Photo: Gage Skidmore

When Rick Perry announced his campaign for the presidency in mid-August, many pundits dusted their hands and assumed that the race was probably all over. Perry, with his Southern charisma and conservative cred, filled the role of “anyone but Romney” that many on the party’s right wing had desperately hoped for.Since then, Perry’s campaign has floundered. He’s committed numerous unforced errors on the stump and in debates, and he’s been unable to fend off nearly any criticism from rival candidates.

After two months in the spotlight, he’s rapidly receded to the background of the campaign and become just another second-tier candidate.

August 13: He's in!

On August 13, 2011, Perry formally launched his campaign in South Carolina.

Perry announced his candidacy on the same day that Michele Bachmann won the Ames Straw poll. Bachmann's huge win in Iowa should have cemented her status as a frontrunner, but Perry stole the show and siphoned off much of Bachmann's power base.

August 15: Fed up with the Federal Reserve.

Two days after entering the race, Perry stumbled into his first gaffe when he said Federal Reserve Chairman Ben Bernanke's actions were potentially 'treasonous,' and that the Fed chair would be treated, 'pretty ugly down in Texas.'

August 24: Perry takes the lead.

A Gallup poll conducted one week following Perry's entrance into the race showed the Texas governor mopping up the field, leading his closest challenger, Mitt Romney, by a 12-point margin.

Late August: Social Security is a 'Ponzi scheme.'

In Perry's book, Fed Up!, the Texas governor wrote that Social Security is 'monstrous lie' and a 'Ponzi scheme.' Perry steadfastly stood by that claim early in his campaign, though he later softened his language as his poll numbers sagged.

August 29: Perry remains the early frontrunner.

At the end of August, despite a few early gaffes, Perry still commanded a double-digit lead over Romney.

September 1: Perry's big-time donors come under fire.

With Perry out in front of the GOP field, reports started to surface questioning his ties to well-heeled donors and businessmen back in Texas. Many top donors to Perry's past campaigns, it was revealed, had received big benefits in the form of state grants and contracts.

September 7: Perry goes in with a bang, leaves with a whimper.

Perry entered his first GOP debate as the clear frontrunner, only to turn in a dud of a performance. Perry's rivals repeatedly hammered him throughout the night, prompting him to joke that he felt like a 'pinata' on stage.

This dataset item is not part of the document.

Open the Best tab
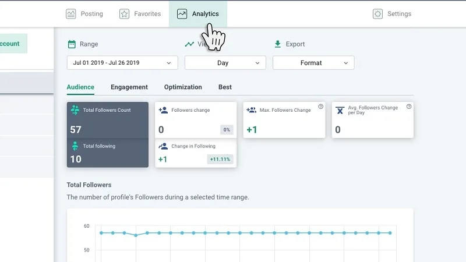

Perry then snoozed through the second half of the debate, offering weak, muddled answers and prompting speculation that he wasn't ready for the spotlight.

Mid-September: The HPV mandate: Perry falters again (and again) on national TV.

Reeling from his lackluster debate debut, Perry again tanked in his second and third GOP debates. Perry's rivals skewered him for ordering a mandatory HPV vaccine in Texas, and for supporting in-state tuition rates for illegal immigrants, two positions considered anathema to the party faithful.

As September came to a close, several polls showed Perry's lead dwindling to just a few percentage points.

September 24: Cain wins a huge upset in Florida.

On September 24, Herman Cain came out of nowhere to score a huge upset victory in the Florida straw poll. Perry's campaign had pushed hard to win that contest, and the stunning loss served as a major embarrassment and a foreboding sign that the campaign was beginning to slide in the wrong direction.

October 2: The racist rock.

With Perry's campaign already rushing to do damage control, the Washington Post reported that Perry owned a hunting ranch that for years had a rock out front with the site's name, 'Niggerhead,' painted on it. Perry insisted that his family had painted over the racial slur long ago, though others claimed the name remained visible for much longer.

October 10: Perry falls to third.

A Gallup poll released Monday showed Perry's support had been cut in half in just one month, plummeting from 31% in September to 15% at the outset of October. That dropped Perry from first place to third, behind both Romney and Cain.

October 11: Perry fails to impress in another GOP debate.

In a debate focused solely on the economy, Rick Perry again failed to turn in a strong performance. He spent much of the debate on the sidelines while Romney and new frontrunner Herman Cain duked it out.

R.I.P. Rick Perry's White House bid.